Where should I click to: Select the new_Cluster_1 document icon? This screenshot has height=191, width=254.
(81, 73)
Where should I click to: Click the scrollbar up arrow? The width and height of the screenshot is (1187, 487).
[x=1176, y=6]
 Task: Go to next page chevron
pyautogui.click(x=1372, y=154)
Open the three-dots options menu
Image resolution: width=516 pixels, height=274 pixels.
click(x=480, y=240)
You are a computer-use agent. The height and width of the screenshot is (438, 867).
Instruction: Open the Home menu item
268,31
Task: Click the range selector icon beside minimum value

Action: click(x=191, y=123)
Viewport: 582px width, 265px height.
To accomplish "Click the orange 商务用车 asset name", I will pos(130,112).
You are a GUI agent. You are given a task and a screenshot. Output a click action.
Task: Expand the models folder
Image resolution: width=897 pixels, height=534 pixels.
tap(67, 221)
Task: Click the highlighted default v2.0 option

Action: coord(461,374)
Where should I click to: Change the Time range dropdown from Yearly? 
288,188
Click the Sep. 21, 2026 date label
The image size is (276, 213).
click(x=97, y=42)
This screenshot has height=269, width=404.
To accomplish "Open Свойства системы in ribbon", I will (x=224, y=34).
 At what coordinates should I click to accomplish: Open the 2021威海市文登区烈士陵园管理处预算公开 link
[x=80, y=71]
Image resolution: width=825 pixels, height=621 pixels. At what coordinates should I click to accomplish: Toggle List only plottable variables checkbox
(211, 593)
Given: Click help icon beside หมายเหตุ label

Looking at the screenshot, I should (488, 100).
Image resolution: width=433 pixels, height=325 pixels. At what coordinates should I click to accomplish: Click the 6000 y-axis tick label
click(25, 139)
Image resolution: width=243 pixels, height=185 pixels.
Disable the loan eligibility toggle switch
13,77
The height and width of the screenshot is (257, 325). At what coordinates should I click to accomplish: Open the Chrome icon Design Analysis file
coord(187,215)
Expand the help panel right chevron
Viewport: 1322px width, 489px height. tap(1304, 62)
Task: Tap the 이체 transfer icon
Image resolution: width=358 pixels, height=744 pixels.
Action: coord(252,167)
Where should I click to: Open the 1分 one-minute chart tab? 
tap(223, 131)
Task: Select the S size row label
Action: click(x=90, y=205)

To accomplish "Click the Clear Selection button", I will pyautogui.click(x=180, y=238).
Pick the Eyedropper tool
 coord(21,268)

DIRECTIONS FOR THIS TASK:
Copy out each line of the entries that holds "agent".

EXERCISE OUTPUT:
You are a computer-use agent. The height and width of the screenshot is (438, 867).
You are a GUI agent. You are given a task and a screenshot. Output a click action.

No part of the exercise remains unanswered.